Rows from a dataset
= = = =

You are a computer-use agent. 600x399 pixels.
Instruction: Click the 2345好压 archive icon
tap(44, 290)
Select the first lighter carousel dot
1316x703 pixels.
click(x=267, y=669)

= = = =

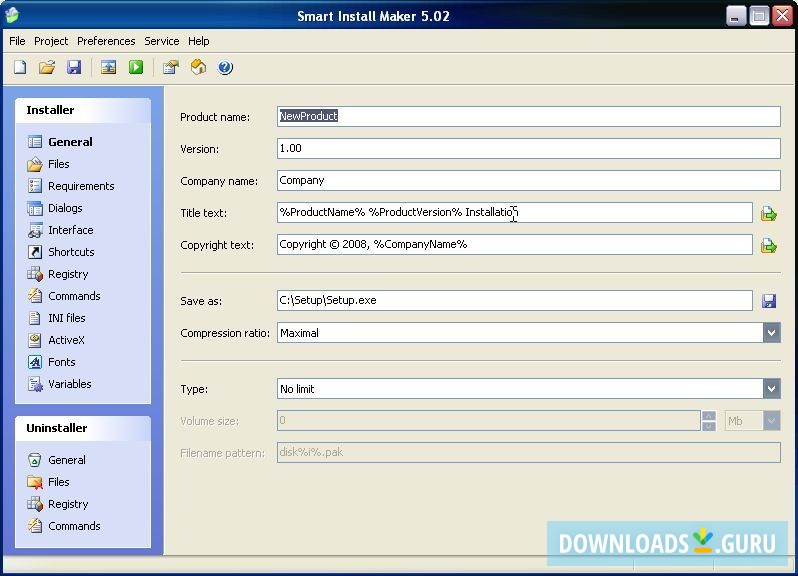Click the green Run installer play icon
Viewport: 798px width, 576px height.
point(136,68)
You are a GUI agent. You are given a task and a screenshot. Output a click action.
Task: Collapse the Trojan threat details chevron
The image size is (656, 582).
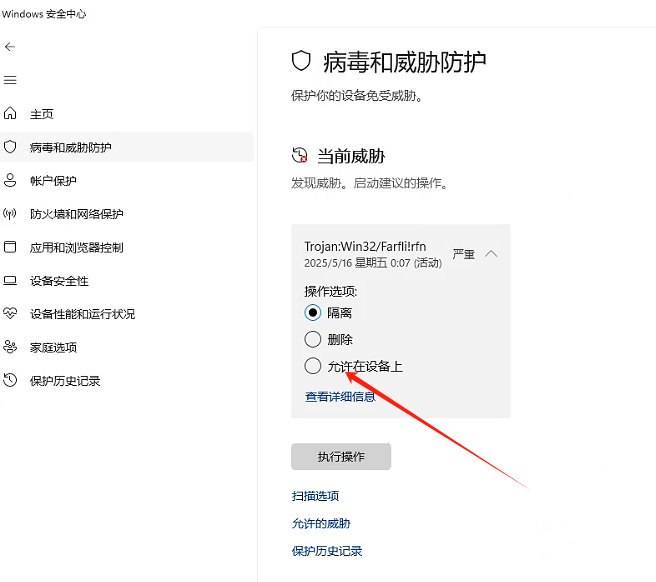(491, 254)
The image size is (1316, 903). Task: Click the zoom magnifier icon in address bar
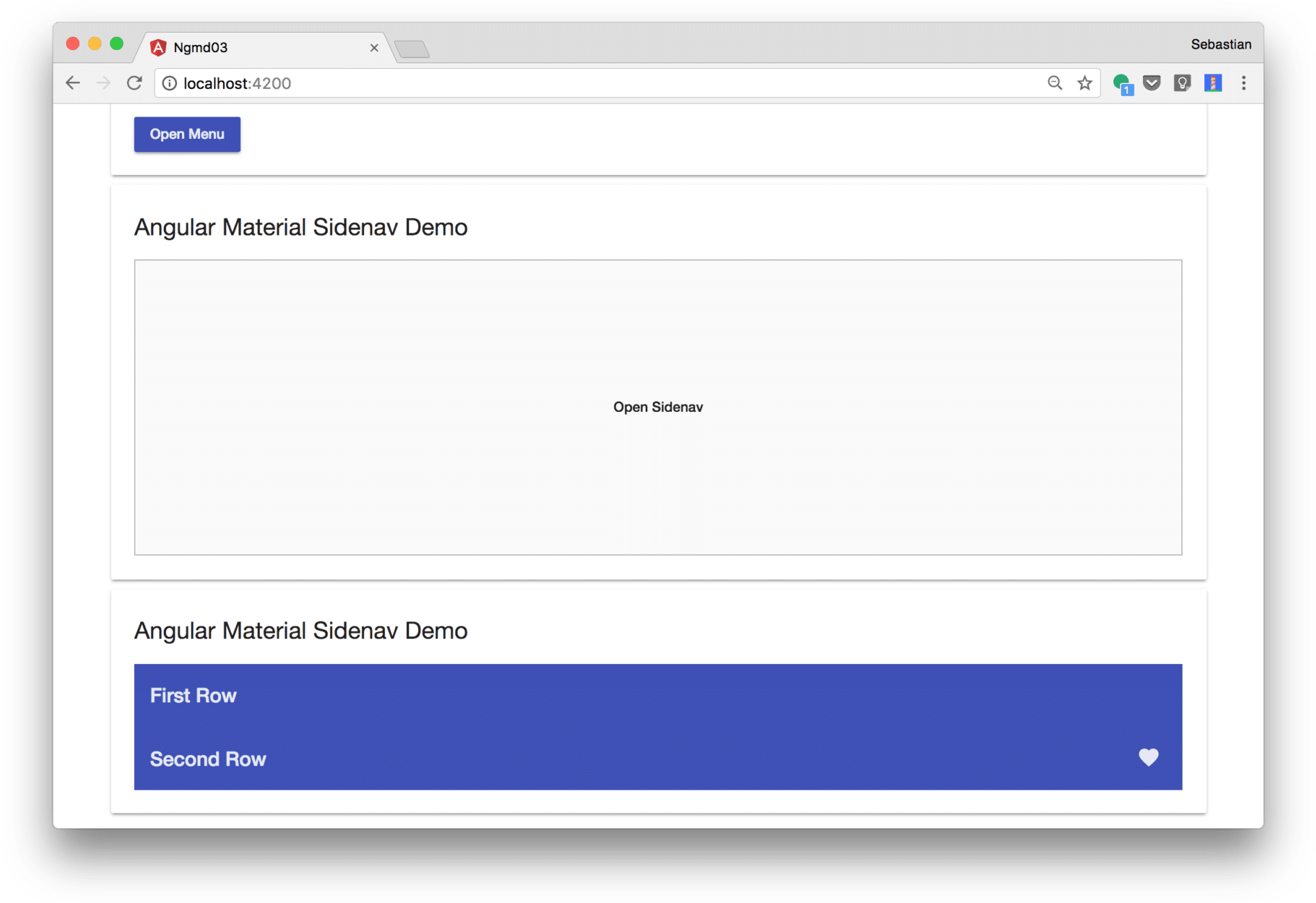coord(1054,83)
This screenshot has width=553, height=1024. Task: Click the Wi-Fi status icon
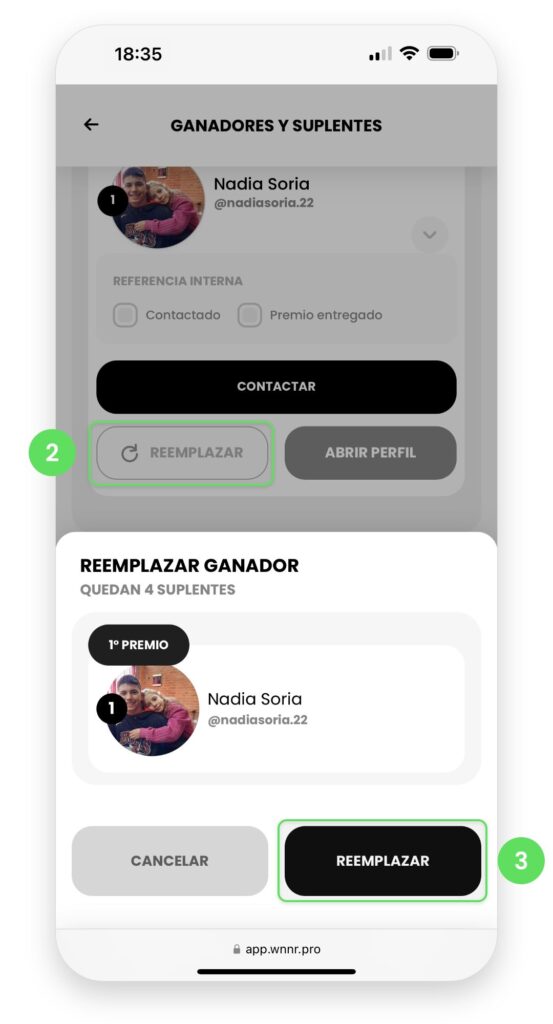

= = = =

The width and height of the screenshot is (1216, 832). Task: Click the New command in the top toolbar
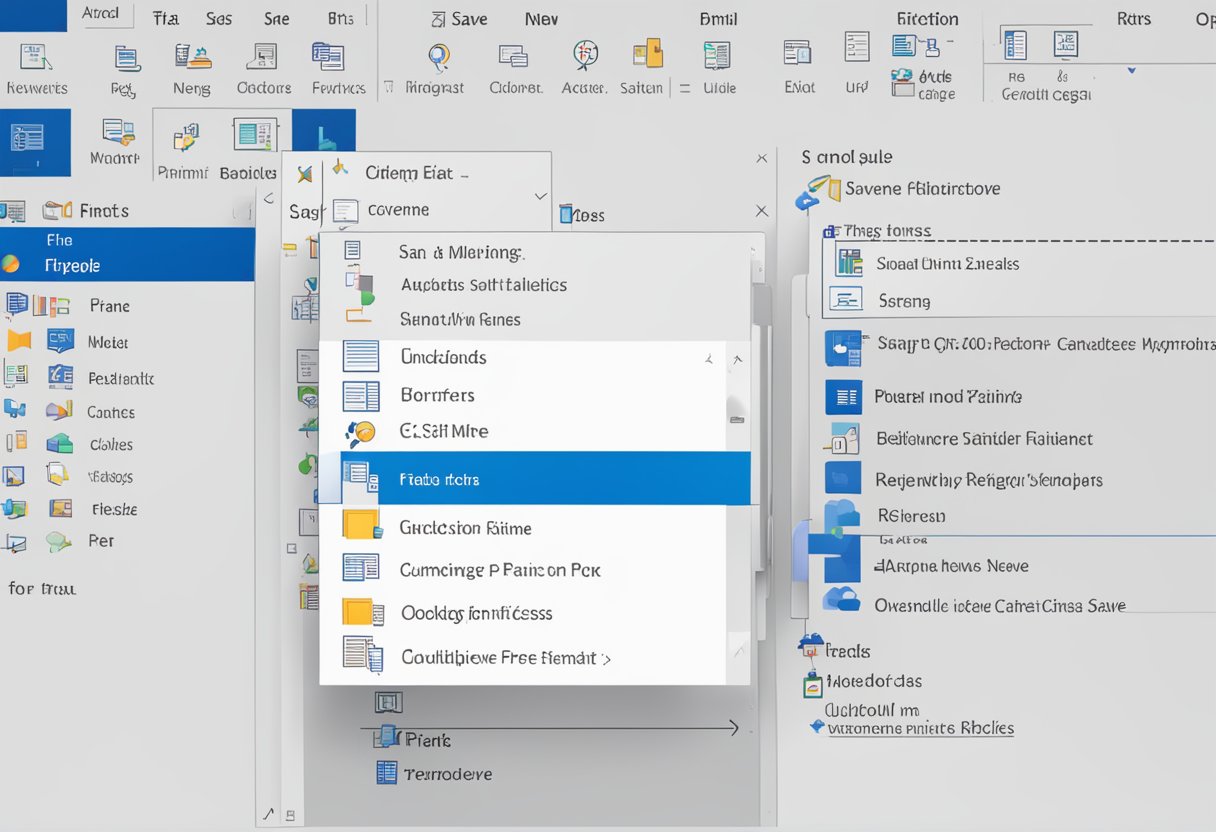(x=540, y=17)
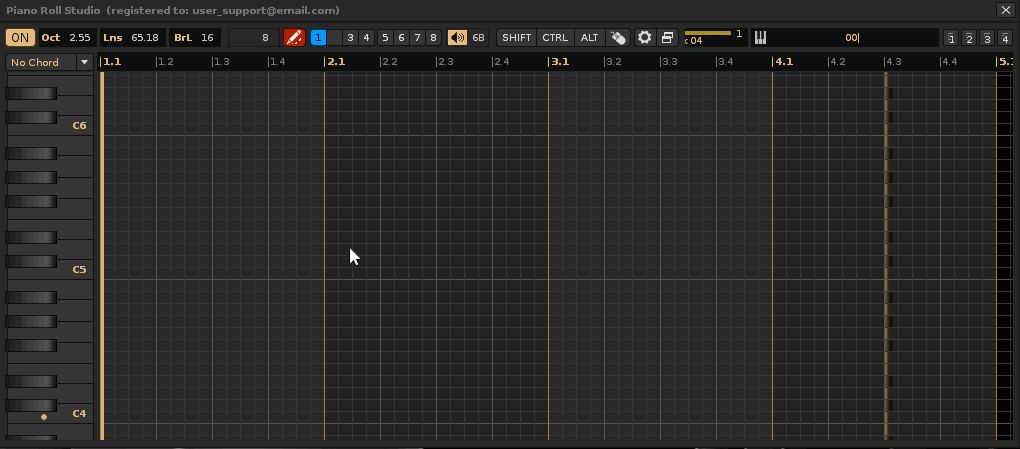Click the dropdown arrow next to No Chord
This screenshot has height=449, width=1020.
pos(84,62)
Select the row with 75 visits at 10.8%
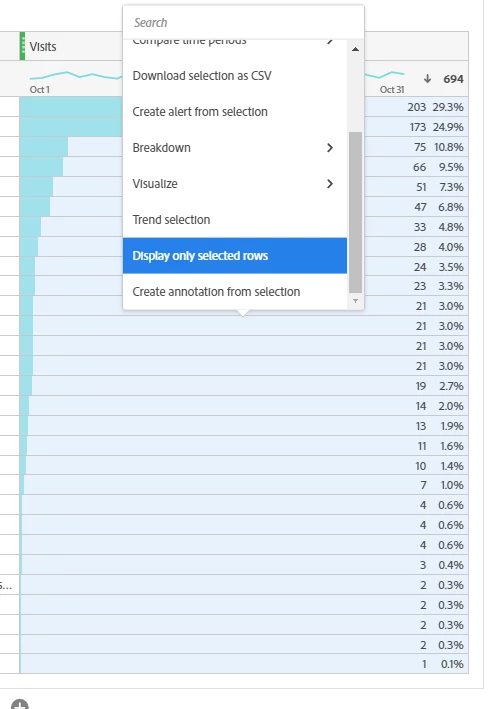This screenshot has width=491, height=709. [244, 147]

= = = =

_Given exercise_
Recast the stretch from the line containing "Click the green Run installer play icon" through the line containing "This screenshot has width=553, height=1024." as a Markdown table with the columns No. and Line, numbering each line and skipping blank lines. Omit the pictures.

_Output for this exercise_
| No. | Line |
|---|---|
| 1 | Click the green Run installer play icon |
| 2 | Viewport: 798px width, 576px height. |
| 3 | point(136,68) |
| 4 | You are a GUI agent. You are given a task and a screenshot. Output a click action. |
| 5 | Task: Collapse the Trojan threat details chevron |
| 6 | The image size is (656, 582). |
| 7 | (491, 254) |
| 8 | The image size is (1316, 903). Task: Click the zoom magnifier icon in address bar |
| 9 | coord(1054,83) |
| 10 | This screenshot has width=553, height=1024. Task: Click the Wi-Fi status icon |